Just down the hill, in Cihangir—a neighborhood home to Orhan Pamuk's Museum of Innocence and numerous boutiques—protesters overturned dumpsters to build barricades against an approaching water cannon and police. Rotten heads of lettuce and empty milk cartons spilled from the dumpsters onto the road, and protesters cheered. Nearby, a vendor in a gas mask flipped kofte on a grill, preparing sandwiches.

The police advanced into Cihangir, shooting water and tear gas into the crowd which, once dispersed, would regroup, led by chants of "Come! Come!" They were mostly young, fitting the demographic of the hip neighborhood, but after close to two weeks of fighting, they were changed. For hours they challenged the police, while tear gas filled the tiny, hilly streets. At 4:30 in the morning I watched from a friend's balcony as policemen chased the remaining protesters—now alone or in groups of two or three—through Cihangir, shooting tear gas canisters at them. In the early morning the police intervention looked more like a hunt.
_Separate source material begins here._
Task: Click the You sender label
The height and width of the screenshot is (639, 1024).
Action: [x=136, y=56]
The next day I boarded a ferry in Uskudar—a conservative neighborhood on the Asian side of the city—which would take me, and a few hundred others, to a rally for Prime Minister Erdogan's party, the AKP. It was a free ferry, arranged by the municipality, and decorated with orange and blue AKP flags and pictures of Erdogan. Outside the entrance two men on stilts and smocks decorated with the AKP logo barked into megaphones, and inside the ferry some smiling attendants handed out a bagged lunch. It was thirty minutes from Uskudar to Kazlicesme, where the rally was set to be held.

Mustafa, a ship captain, told me why he was going. "Recep Tayyip Erdogan is a very good person," he said. "He made the economy a lot better." The wind whipped his hat—a blue and white AKP cap—up onto the top deck, where it landed at the feet of a young woman in a pastel pink headscarf. He fetched it. "Istanbul is a very big city," Mustafa continued. He pointed out the landmarks of Sultanahmet as we passed them. "The sea is also big. Taksim"—he held his thumb and forefinger a centimeter apart—"is a very small problem."
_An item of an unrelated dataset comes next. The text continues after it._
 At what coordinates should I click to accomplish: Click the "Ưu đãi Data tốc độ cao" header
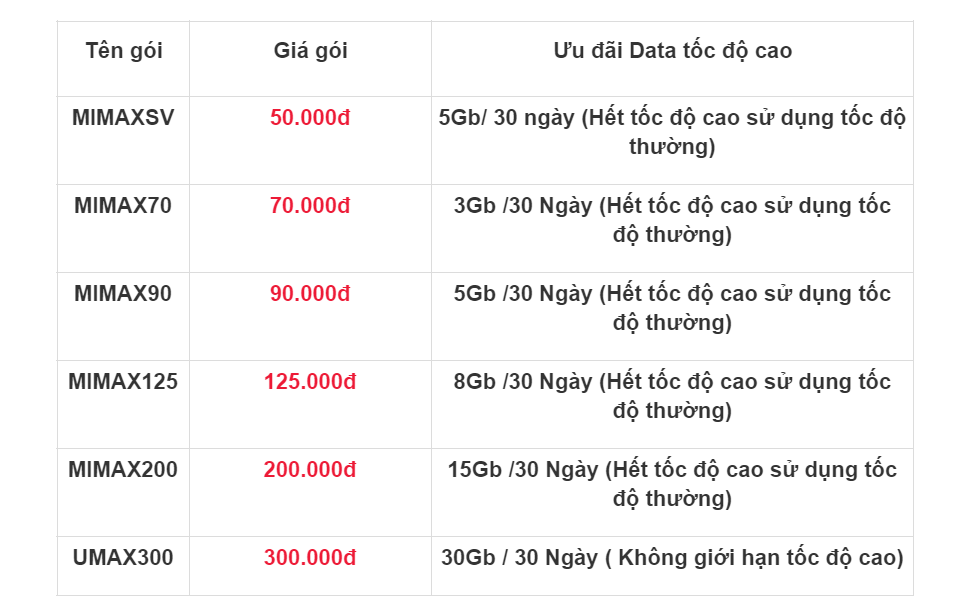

Even though Erdogan would spend much of his speech condemning the protesters, Mustafa's sentiment was common among the AKP supporters. Many were angry that there had been so much coverage of the protests in the international media. Walking from the ferry to the fair grounds, a woman said to me, angrily, "Write the truth." Gesturing to the crowds that walked ahead and behind us, she specified: "We are very happy with our prime minister."

The AKP had dubbed the event the "Respect for the National Will" rally, but the day was about Erdogan. His photo hung everywhere, on giant banners over the crowd, on an oversized red flag, lining the walkway leading to the park. An Erdogan mask— the prime minister's face with the eyes cut out—was popular among his supporters but, when worn, looked more like a satire than an homage.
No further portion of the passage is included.